## Extracted text

Most grandparents in our study are signifying that they enjoy the time and activities with their grandchildren and also see it as important for the children to gain knowledge about their natural and physical world and the technologies that exist or can be created within them. This valuing of intergenerational activities exemplifies what Hedegaard (1998) wrote about the situated nature of learning and cognition, and the support that is given for culturally relevant activities. While supporting their grandchildren's explorations and activities, grandparents are often demonstrating what they see as important within their family context, or society in general. Margaret places great importance on her grandchildren's emerging interests in science, and has developed some 'science boxes' which she brings out when various grandchildren visit. Not all grandparents are so 'consciously' supporting the learning of science and technology understandings and skills. Most would not see themselves as knowledgeable in science and technology, nor are they aware of the embedded nature of learning, such as that evident in the following extracts.

Example 6.

Grandfather called in morning to take Jack and Nicholas to the park. Jack and other children inspected dead possum, possibly killed by car and noted the damage done and the dangers of walking out on the road (G. & J. Field - grandparents of Jack & Nicholas)

Example 7.

Went to a Mornington market with Oliver and got him a set of mini gardening tools. He has his own bit of garden and he and his grandma have spent a lot of time together in the garden, picking fruit and pulling up weeds (Grandparents Peter & Kathleen).

What is also evident in several of the journal entries by the grandparents is the cultural-historical nature of children's everyday thinking and activities. As a child actively participates in cooking with grandparents, reads a book together with other family members, or fixes a camera, the child draws on previous experiences undertaken by and with grandparents, and the conceptual links made directly with experiences her/his parent had as a child, or indirectly through the stories told by grandparents about when the child's parents were younger (Fleer & Robbins, 2004). The grandparents' 'voice' can also be heard in the voice of the parent (Bakhtin, 1981, 1986) even when the grandparent, or great grandparent, is no longer living, or as in this study, lives interstate or overseas. As Oliver's grandparents related: "It's great to see Oliver growing up. We can see our daughter in him, but ourselves, too."

## Dataset content
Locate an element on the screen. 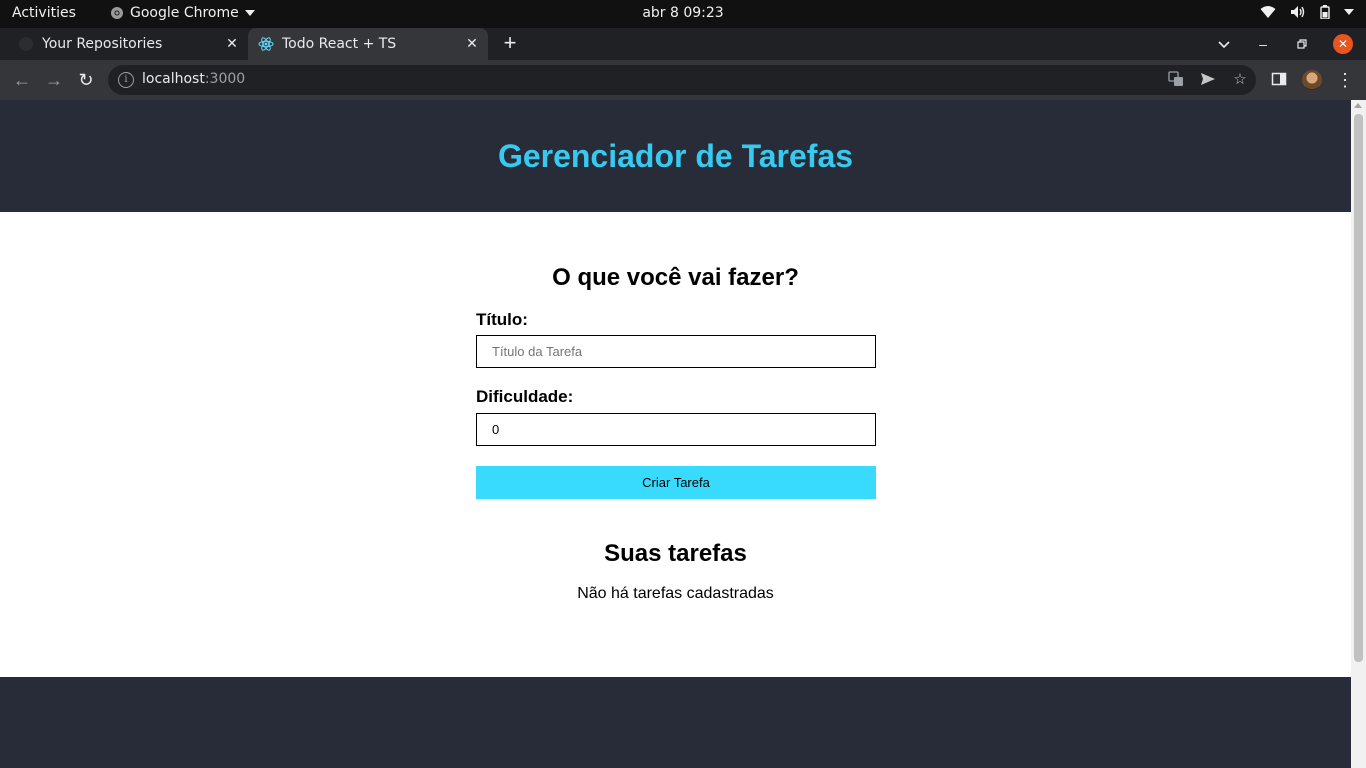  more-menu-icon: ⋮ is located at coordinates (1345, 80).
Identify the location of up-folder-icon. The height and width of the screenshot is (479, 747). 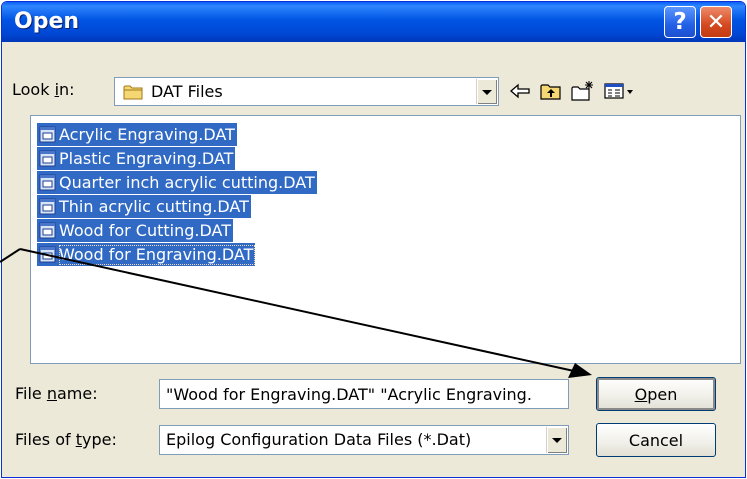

## Exercise tasks
1. Answer these questions using the passage on grandparents and their grandchildren's learning:
(a) What has Margaret developed to bring out when various grandchildren visit?
(b) What did Jack and the other children inspect at the park?
(c) What did Oliver's grandparents buy him at a Mornington market?
2. Pick up the passage on grandparents and their grandchildren's learning after its final sentence and carry it forward.

## Answers in order
1.
(a) Some 'science boxes'.
(b) A dead possum, possibly killed by a car.
(c) A set of mini gardening tools.

2.
Example 8. Likewise patterns of behaviour can often be seen across generations, as in the following journal entry by Annika's grandmother.

I pulled apart my Russian doll and Annika sat for several minutes, trying to put them back together. She placed them in a line with the 'head' parts in a row. This reminded me - when Anthea (Annika's mother) was this age she would line all her dolls and soft toys around the walls of the lounge room. (Grandmother of Annika)

Example 9. Another significant contextual issue was that of time. Not constrained by time factors that increasingly appear to impact on interactions between ‘parents’ and children, grandparents more frequently had the time to engage in unhurried activity with their grandchildren.

After returning from the park Jack (nearly five) and Grandpa drove off in the car to buy a sausage roll and pie and thence to Grandma's house to plant carrots and lettuces. Jack dug over soil and pulled out a number of worms. Grandma explained why worms were good for the garden and thus why we needed to put the worms back into the soil. Jack also asked why there were no mulberries on the tree. Grandma explained it wasn't the right time of the year and pointed out the tender shoots on the tree, which indicated the berries were coming and could be picked later in the year . (Grandparents of Jack)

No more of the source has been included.